USS Nemes (SP-424) was a United States Navy patrol vessel commissioned in July 1917 and sunk in August 1917.

Nemes was built as a private motorboat of the same name in 1909 by Van Deise at Camden, New Jersey. On 10 July 1917, the U.S. Navy acquired her from her owner, J. C. Noblit of Germantown, Pennsylvania, for use as a section patrol boat during World War I. She was commissioned soon afterwards as USS Nemes (SP-424).

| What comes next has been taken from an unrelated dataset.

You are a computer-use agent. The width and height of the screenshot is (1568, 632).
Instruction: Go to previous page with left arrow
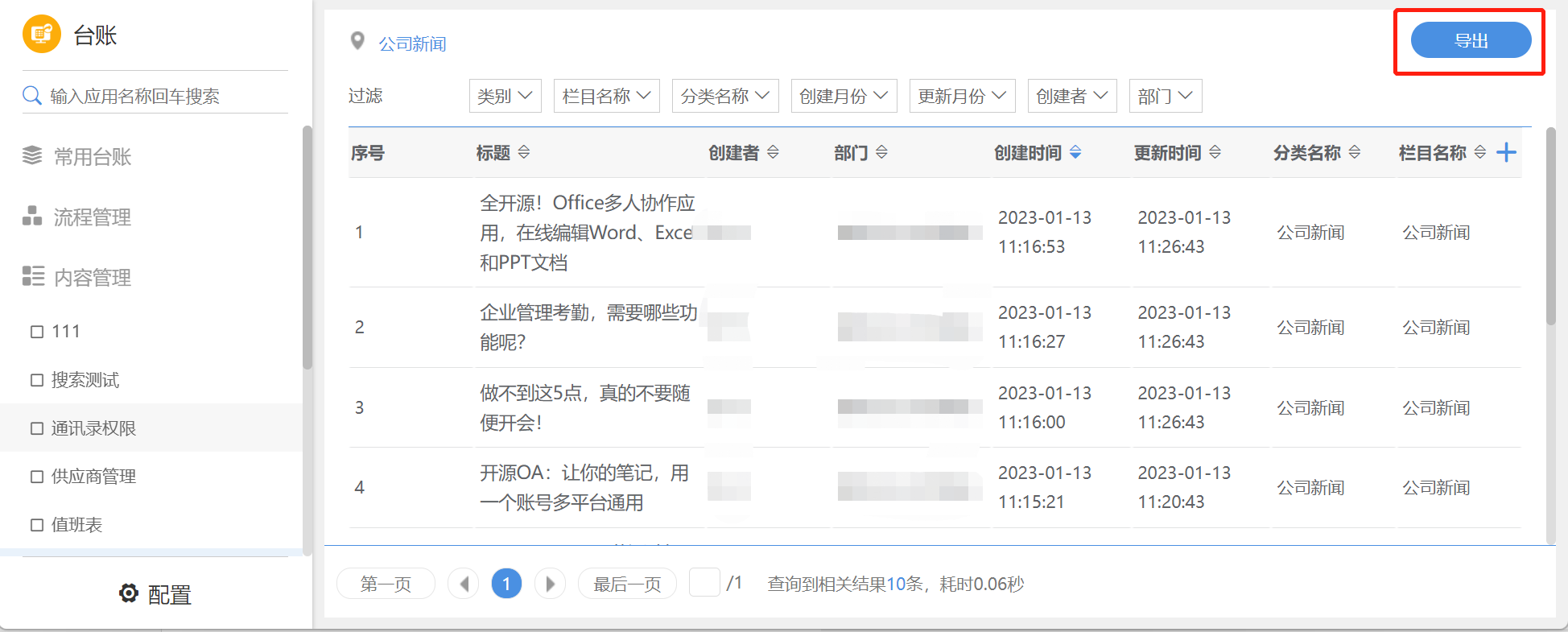coord(464,584)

Assigned to the 7th Naval District headquartered at Key West, Florida, Nemes moved south to Key West to begin patrol duties there. In August 1917, scheduled to patrol around Key West, she pulled into nearby Cotteral Bay for cleaning. While she was there, an explosion rocked her on 21 August 1917, causing her to burn and sink. There were no deaths, but six men were burned.

References

Department of the Navy Naval History and Heritage Command Online Library of Selected Images: Civilian Ships: Nemes (Motor Boat, 1909). Served as USS Nemes (SP-424) in 1917
NavSource Online: Section Patrol Craft Photo Archive: Nemes (SP 424)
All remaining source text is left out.